Friday, March 27, 2009

What's really the difference between spa products and over the counter (drugstore/department store) products?


Every day as consumers we get pummeled with advertisements about the next and greatest skincare product out there. They're on TV 24/7, on the internet, at Wal-Mart and everywhere you turn. I too catch myself being pulled in by snappy advertising and the promise of the next wonder ingredient.

This weekend I attended the International Congress of Esthetics in Dallas. While sitting in on a panel hosted by some of the top educators/vendors in the professional skincare field, I had a revelation. I no longer had to worry about the next big thing out there. There is no ONE ingredient that the skin loves, but a synergy of ingredients that feed the skin. It's the synergistic action of many high quality ingredients that really makes a difference in the skin.

What about department stores products? Another difference between professionally recommended spa products and over the counter products is their level of activity. Huge brands like Estee Lauder and Clinique have to "dumb down" their products to just enough percentage to see a little result, but not cause allergic or adverse reactions. You just can't get the therapeutic value from the main ingredients because their percentages are too low. It's like taking 1/4 of an aspirin for a headache. The medicine is in there, but it's not enough to get rid of your headache.

I experienced this when I allowed a client who was cash strapped (we were doing a trade) to use drugstore products while I did a series of peels and Infrared light treatments on him. After a few weeks I noticed I just wasn't getting the results I was used to as far as skin quality was concerned.

He was using a not so cheap over the counter "rejuvenation" product with palmitoyl pentapeptide-3. Looking at the ingredients list, I noticed it was number 11 down, after water and a variety of silicones. Dermalogica's Dynamic Skin Recovery has palmitoyl pentatpeptide 5 (more peptides=more synergistic results) listed as the 7th ingredient. The higher up on the list, the higher the amount in the product.
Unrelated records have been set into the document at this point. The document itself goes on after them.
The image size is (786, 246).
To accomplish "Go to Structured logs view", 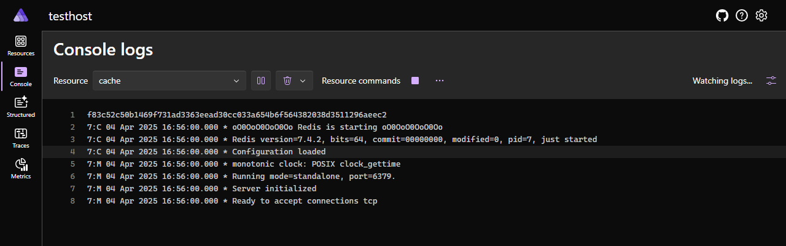I will 21,108.
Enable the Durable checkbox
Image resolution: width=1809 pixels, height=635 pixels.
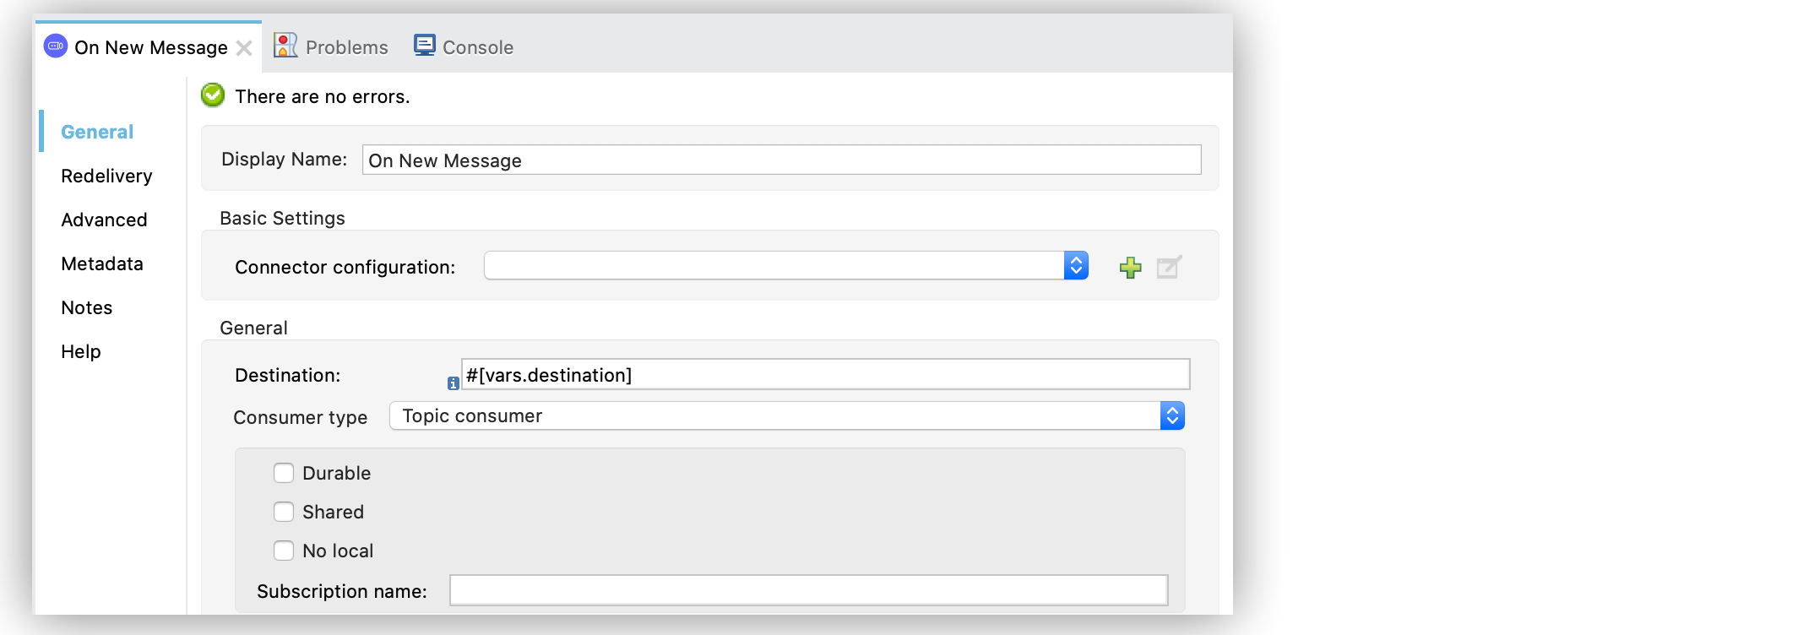[284, 473]
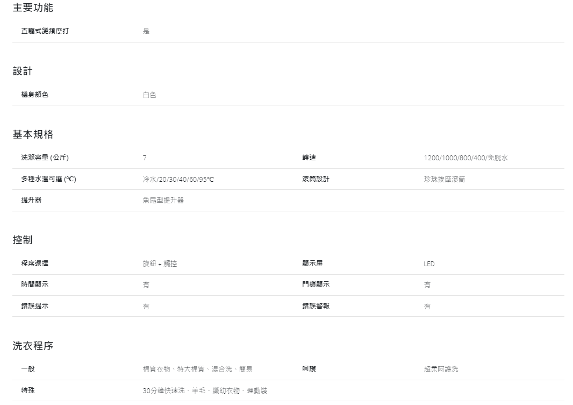Click the 設計 section heading
Image resolution: width=573 pixels, height=405 pixels.
point(23,71)
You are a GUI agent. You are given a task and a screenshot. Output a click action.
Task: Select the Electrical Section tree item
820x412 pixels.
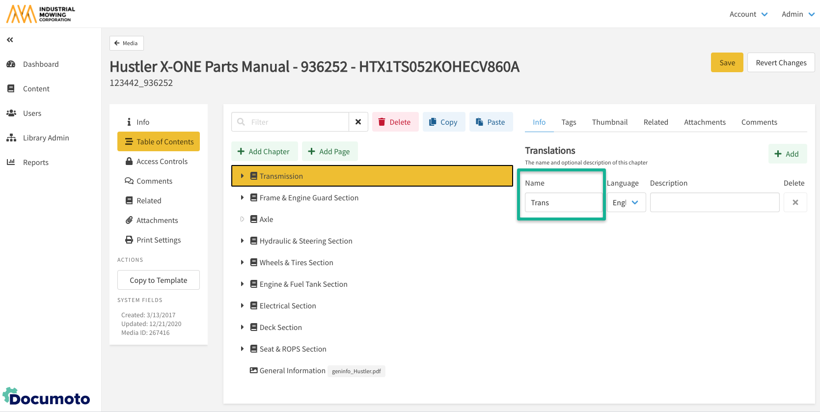(x=287, y=306)
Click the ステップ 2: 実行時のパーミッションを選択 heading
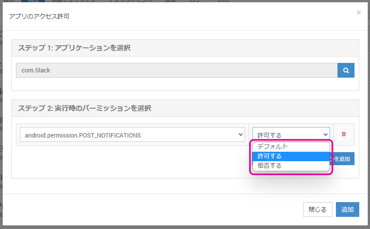The width and height of the screenshot is (370, 229). click(x=84, y=108)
My lesson learned is that I'm not benefitting my clients by allowing them to "get by" with over the counter products. These products have never been held to the standard that professional products have been. Significant results in my clients' skin will always come from my professional recommendation of high quality products that I know are perfect for their specific skin condition and type. (Not from some ad or commercial!)